CAPEC-127: Directory Indexing
An adversary crafts a request to a target that results in the target listing/indexing the content of a directory as output. One common method of triggering directory contents as output is to construct a request containing a path that terminates in a directory name rather than a file name since many applications are configured to provide a list of the directory's contents when such a request is received. An adversary can use this to explore the directory tree on a target as well as learn the names of files. This can often end up revealing test files, backup files, temporary files, hidden files, configuration files, user accounts, script contents, as well as naming conventions, all of which can be used by an attacker to mount additional attacks.

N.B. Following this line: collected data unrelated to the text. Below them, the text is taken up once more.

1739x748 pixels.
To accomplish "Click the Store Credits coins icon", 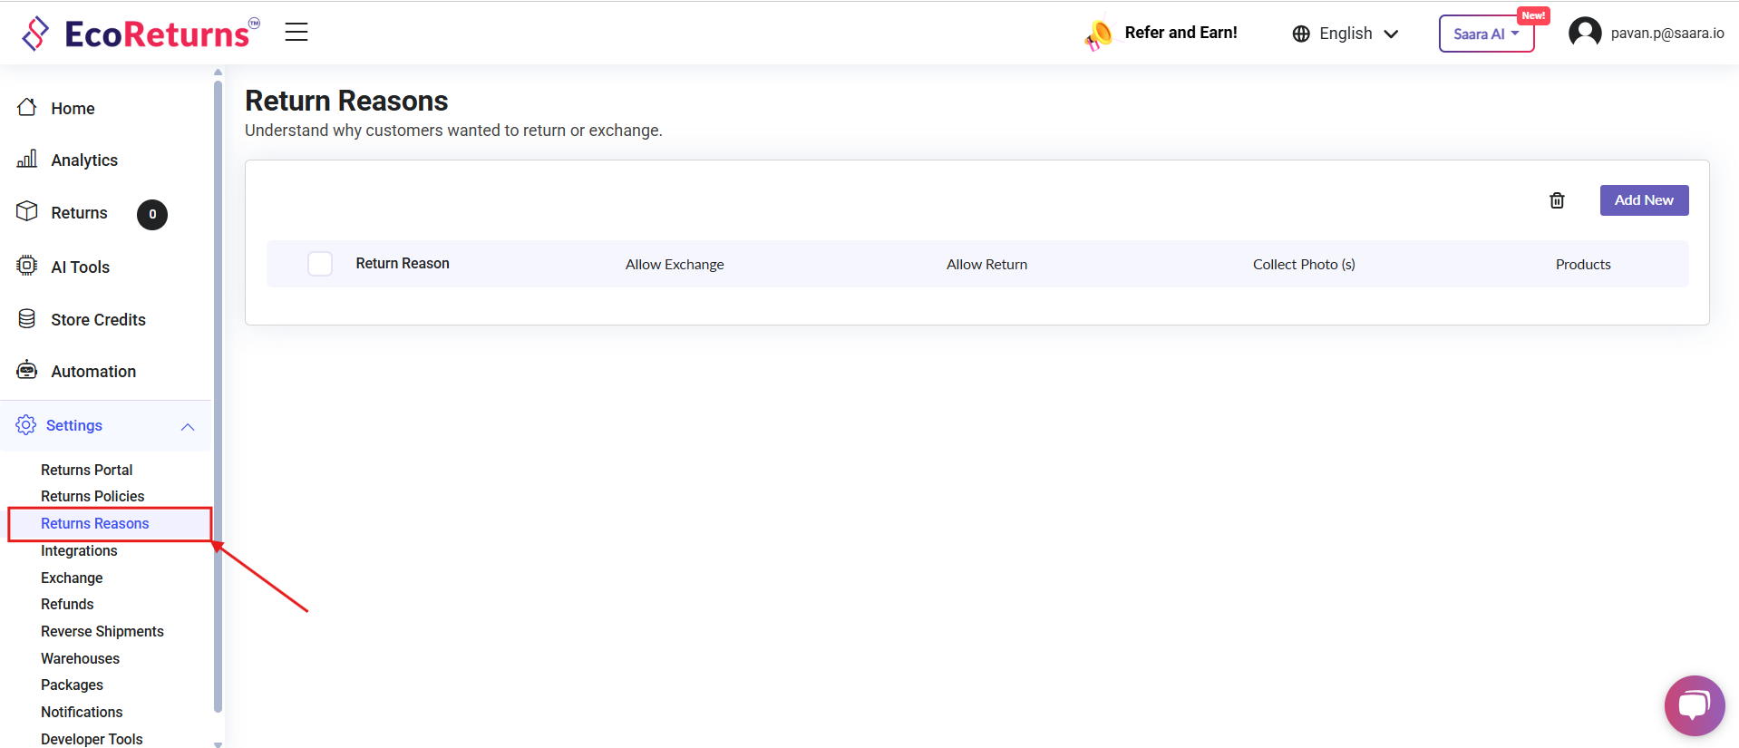I will 27,319.
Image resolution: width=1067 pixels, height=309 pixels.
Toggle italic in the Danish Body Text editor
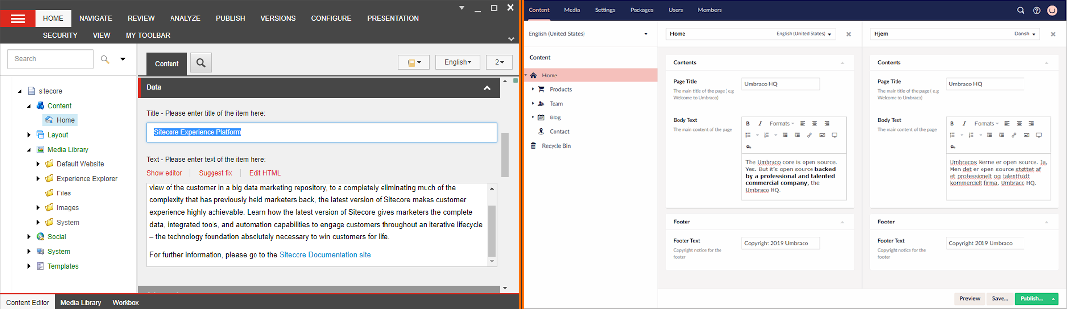coord(964,124)
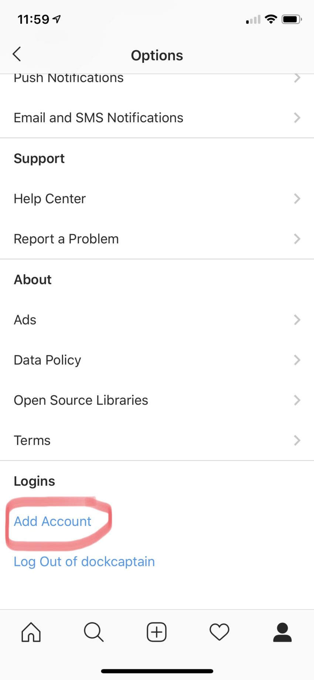Open the Activity heart icon
The image size is (314, 680).
(219, 632)
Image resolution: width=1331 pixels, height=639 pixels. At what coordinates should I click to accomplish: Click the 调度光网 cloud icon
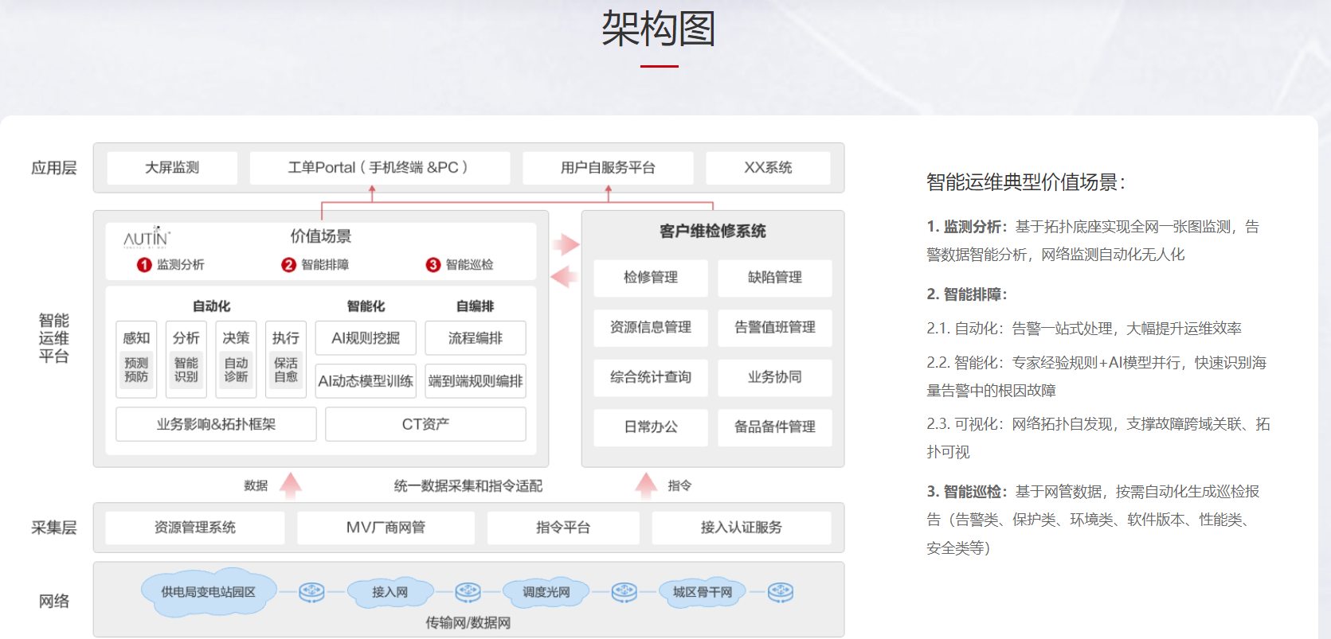546,592
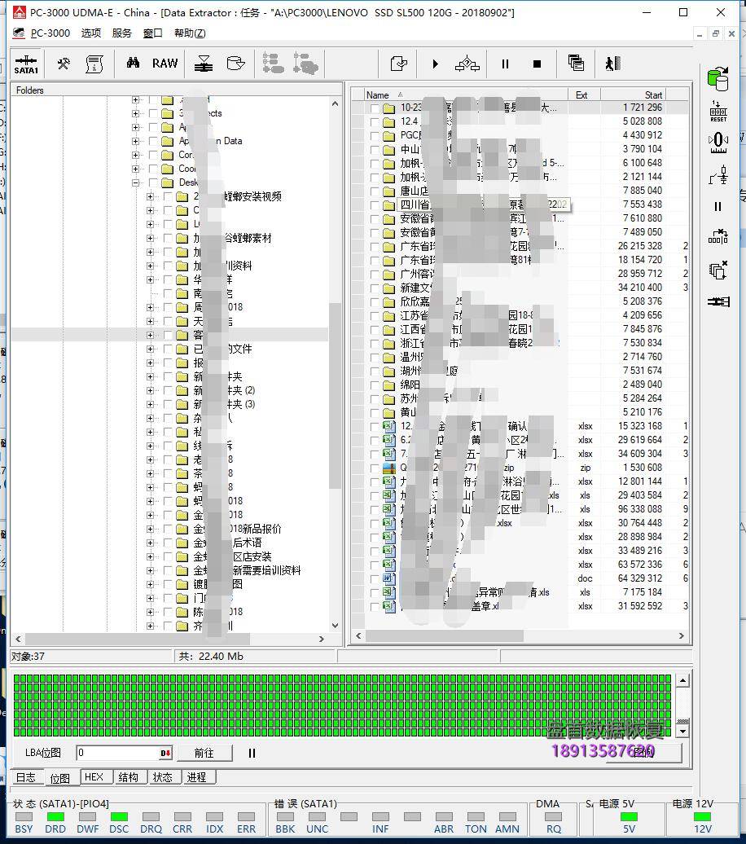Switch to the HEX tab

94,777
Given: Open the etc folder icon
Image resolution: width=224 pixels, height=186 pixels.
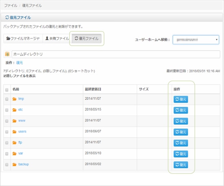Looking at the screenshot, I should 14,110.
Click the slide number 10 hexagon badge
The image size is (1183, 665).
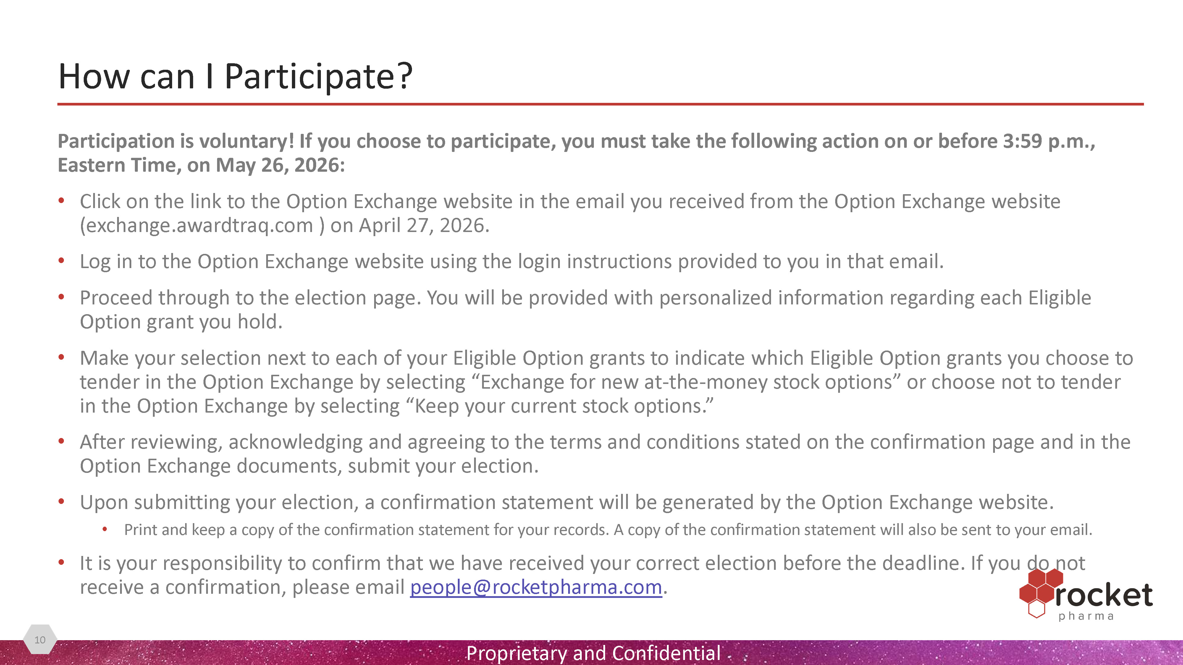tap(40, 639)
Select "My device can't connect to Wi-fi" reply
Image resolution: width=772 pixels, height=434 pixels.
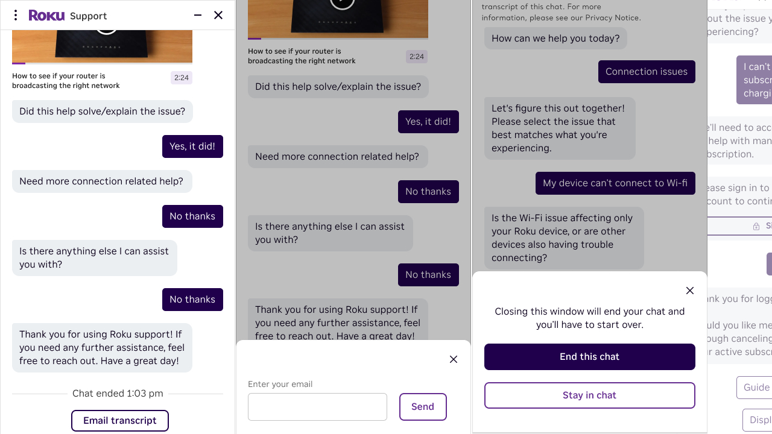pos(615,183)
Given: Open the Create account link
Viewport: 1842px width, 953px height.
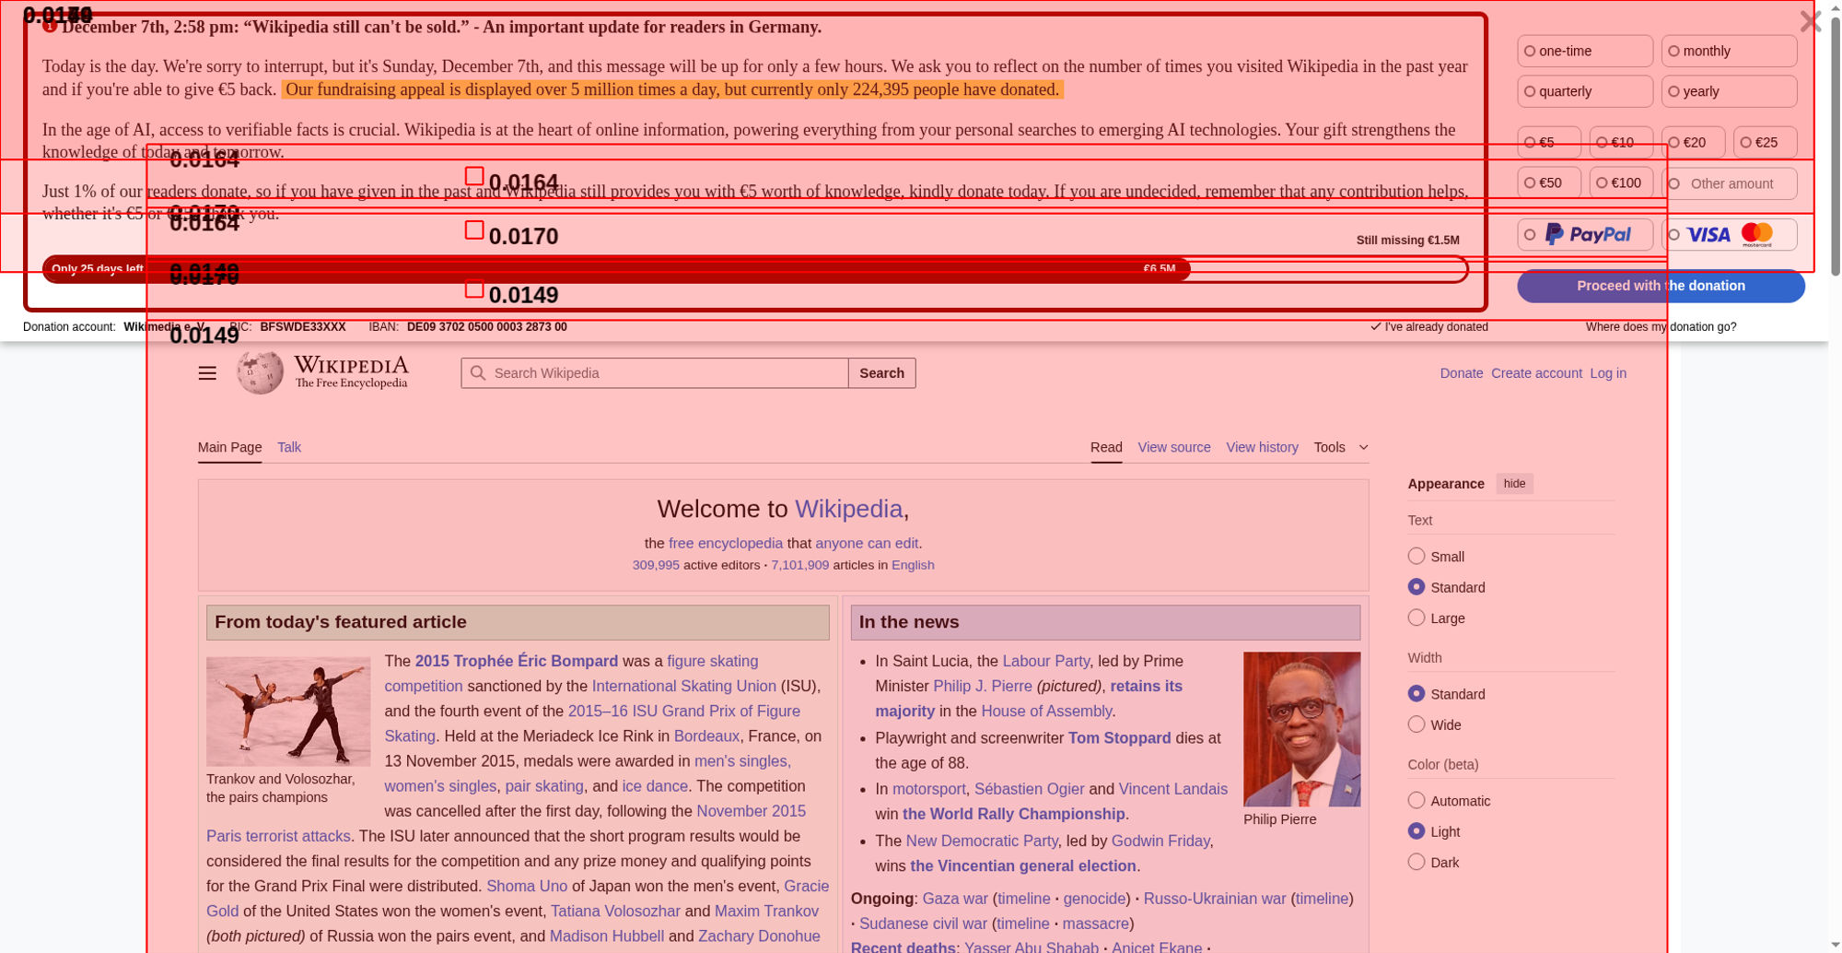Looking at the screenshot, I should tap(1536, 373).
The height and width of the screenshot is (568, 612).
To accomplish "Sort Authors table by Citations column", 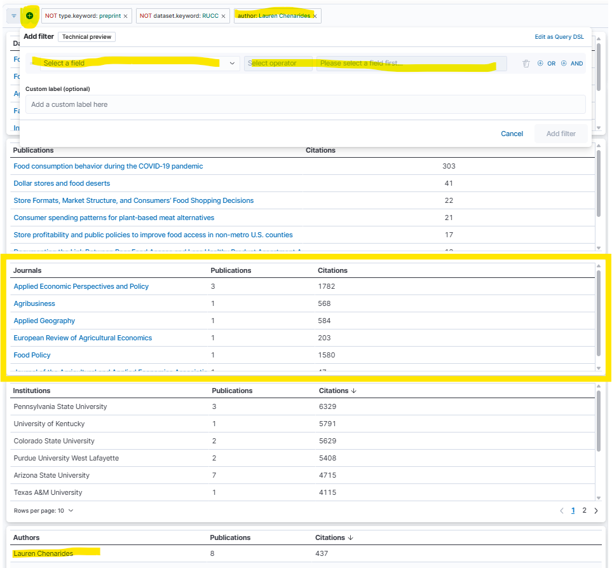I will click(x=333, y=537).
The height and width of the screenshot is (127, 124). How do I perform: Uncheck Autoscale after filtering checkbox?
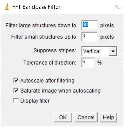tap(16, 81)
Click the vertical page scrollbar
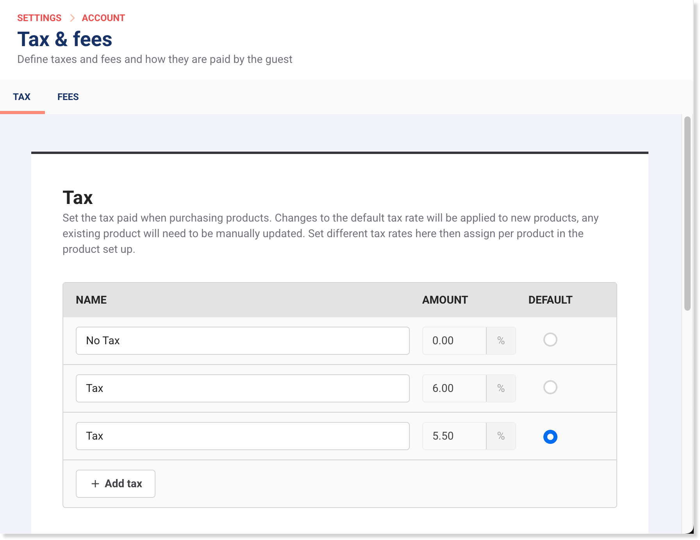The width and height of the screenshot is (700, 540). pyautogui.click(x=687, y=213)
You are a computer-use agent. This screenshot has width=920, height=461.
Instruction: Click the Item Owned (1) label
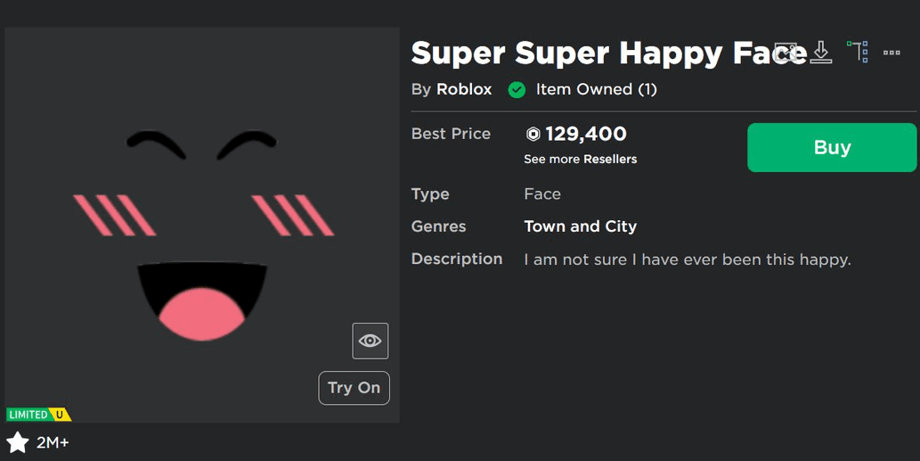(596, 89)
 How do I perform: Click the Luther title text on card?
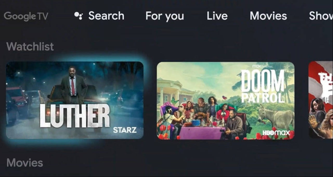coord(75,115)
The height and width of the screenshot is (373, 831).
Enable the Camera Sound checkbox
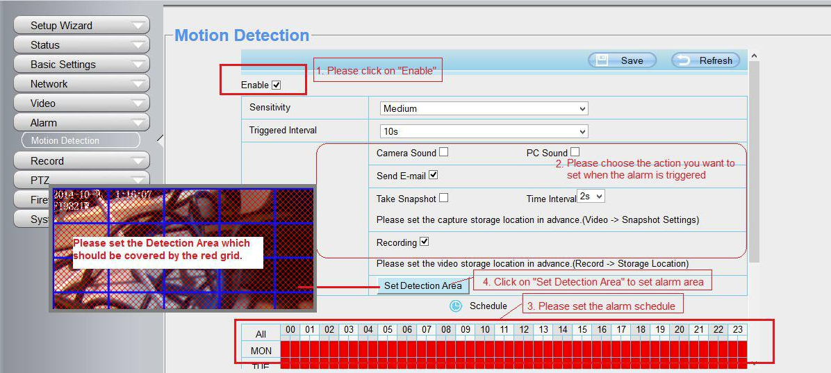pyautogui.click(x=443, y=152)
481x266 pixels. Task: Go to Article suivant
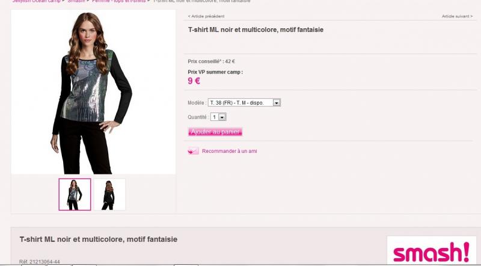click(457, 16)
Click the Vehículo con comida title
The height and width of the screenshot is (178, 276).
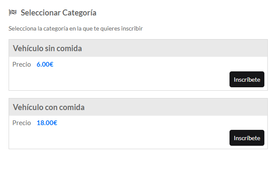49,107
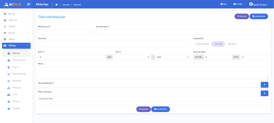
Task: Select the Hoạt động status option
Action: pos(218,44)
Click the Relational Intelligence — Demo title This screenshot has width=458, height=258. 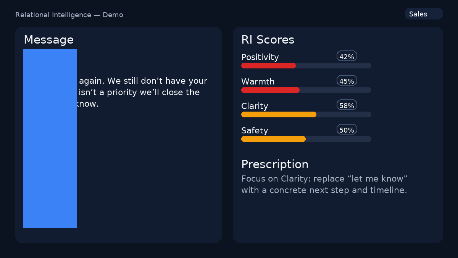coord(69,15)
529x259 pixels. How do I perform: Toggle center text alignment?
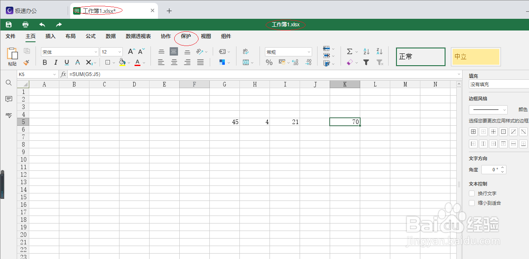click(174, 62)
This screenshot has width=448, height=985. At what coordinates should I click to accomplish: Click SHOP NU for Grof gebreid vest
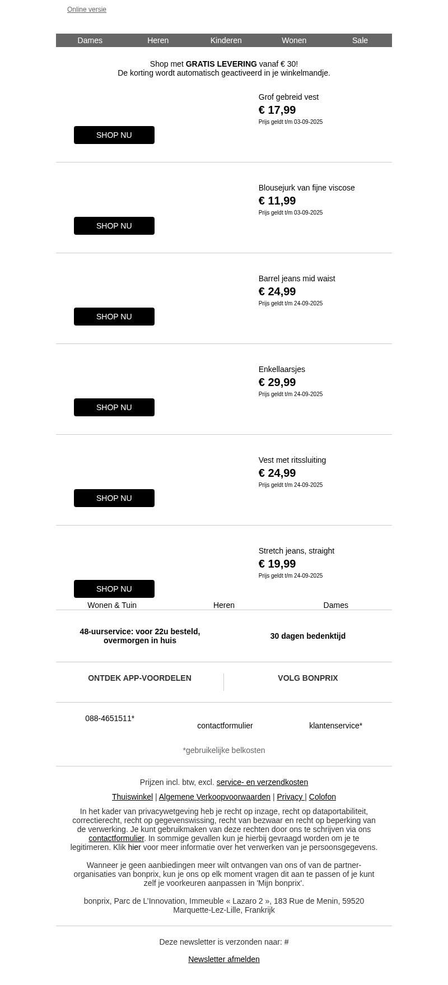pyautogui.click(x=114, y=135)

CAPEC-665: Exploitation of Thunderbolt Protection Flaws
An adversary leverages a firmware weakness within the Thunderbolt protocol, on a computing device to manipulate Thunderbolt controller firmware in order to exploit vulnerabilities in the implementation of authorization and verification schemes within Thunderbolt protection mechanisms. Upon gaining physical access to a target device, the adversary conducts high-level firmware manipulation of the victim Thunderbolt controller SPI (Serial Peripheral Interface) flash, through the use of a SPI Programing device and an external Thunderbolt device, typically as the target device is booting up. If successful, this allows the adversary to modify memory, subvert authentication mechanisms, spoof identities and content, and extract data and memory from the target device. Currently 7 major vulnerabilities exist within Thunderbolt protocol with 9 attack vectors as noted in the Execution Flow.